If you would like more information on AFRL's *Raptor* or ERDC's *Garnet* and *Chugach*, please contact CCAC at 1-866-222-2039 or *help@ccac.hpc.mil*.

# Army Research Laboratory DoD Supercomputing Resource Center, Aberdeen Proving Ground, Maryland

# From the Acting Director's Desk - Thomas Kendall

In the Fall 2010 edition of HPC Insights, Charlie Nietubicz, who had served as the Director of the ARL DSRC since its inception, wrote his last article before retiring and moving on to the next phase of his life after 39 years of service to the Army. Now, I'd like to introduce myself to those of you who I haven't had the good fortune to meet yet. Like Charlie, I came to the HPCMP as a user. I began my career at the Ballistic Research Laboratory (BRL), one of ARL's predecessor organizations, as a cooperative education student in 1986, just as the Laboratory's first Cray was being installed. After completing my undergraduate degree, I went on to the University of Illinois, where I completed a master's degree in theoretical and applied mechanics, and utilized the Crays at the National Center for Supercomputing Applications, as well as those at BRL, to study the dynamics of turbulent channel flow. When I came back to BRL after completing my degree, I moved into the organization within the laboratory that has evolved into the Computational and Information Sciences Directorate, which hosts the ARL DSRC. Just after the formation of ARL from its component laboratories, I worked on a small team to explore parallel computing, leveraging systems within the lab, as well as the Connection Machines at the Army High Performance Computing Research Center, and the HPCMP's early access systems, including the SGI Power Challenge Array and The Kendall Square Research KSR-1 hosted by ARL, the Intel Paragon hosted by Aeronautical Systems Command, and the IBM SP-2 hosted by the Maui High Performance Computing Center.
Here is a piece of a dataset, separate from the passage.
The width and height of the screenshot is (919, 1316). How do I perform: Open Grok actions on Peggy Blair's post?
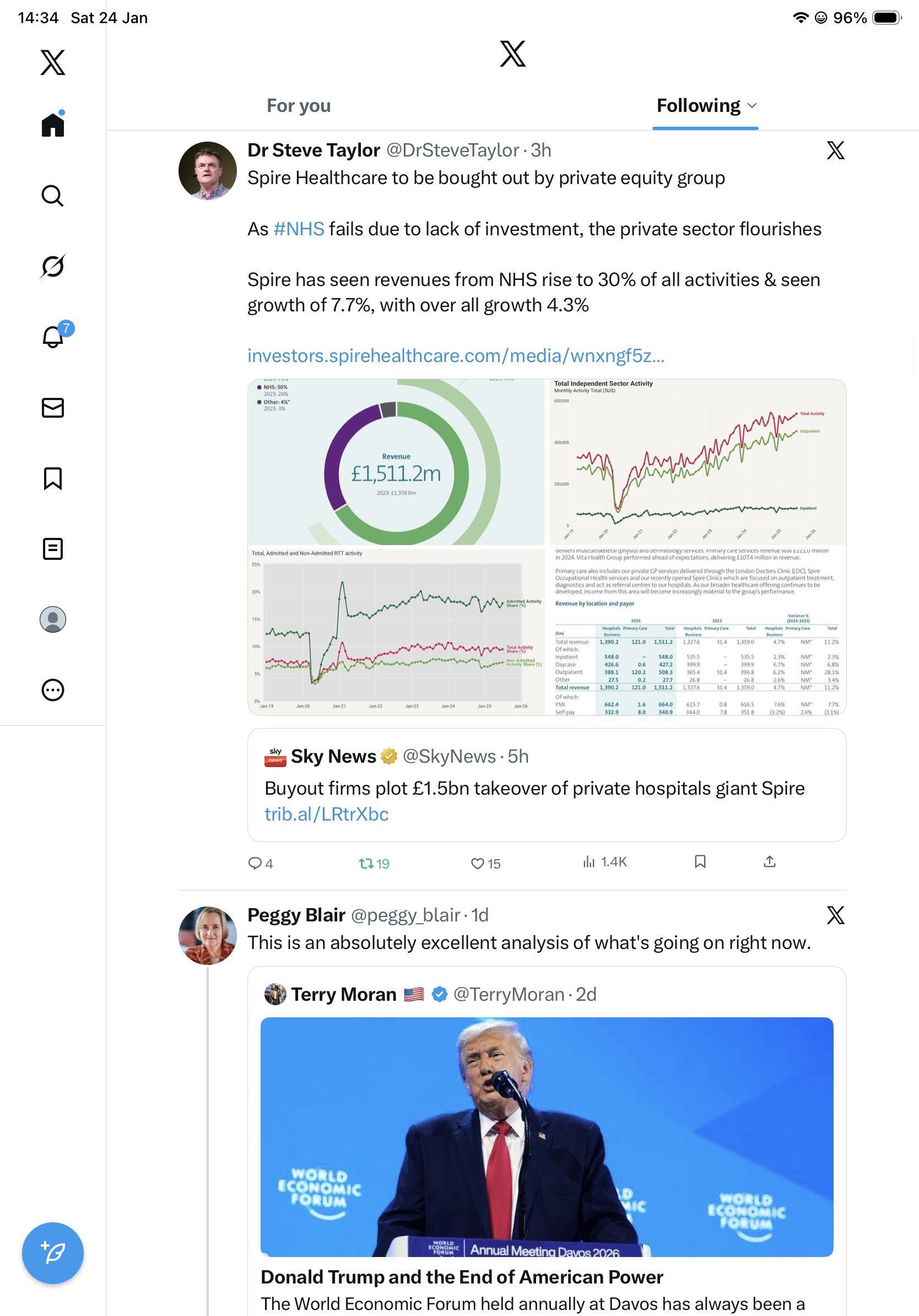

These experiences as a user of HPC technologies further whet my appetite for leading-edge technology, and I was asked to assist with the initial Major Shared Resource Center application benchmarking effort and jumped at the chance. Later, I became Deputy Director for Technology and Operations within the Center and took on the responsibility to integrate new systems and transition them to production.

**Thomas Kendall**Acting Director, ARL DSRC



I have had the pleasure of working with an outstanding team both within ARL and the HPCMP and now have the challenge of leading the ARL DSRC into and through its next set of challenges and opportunities.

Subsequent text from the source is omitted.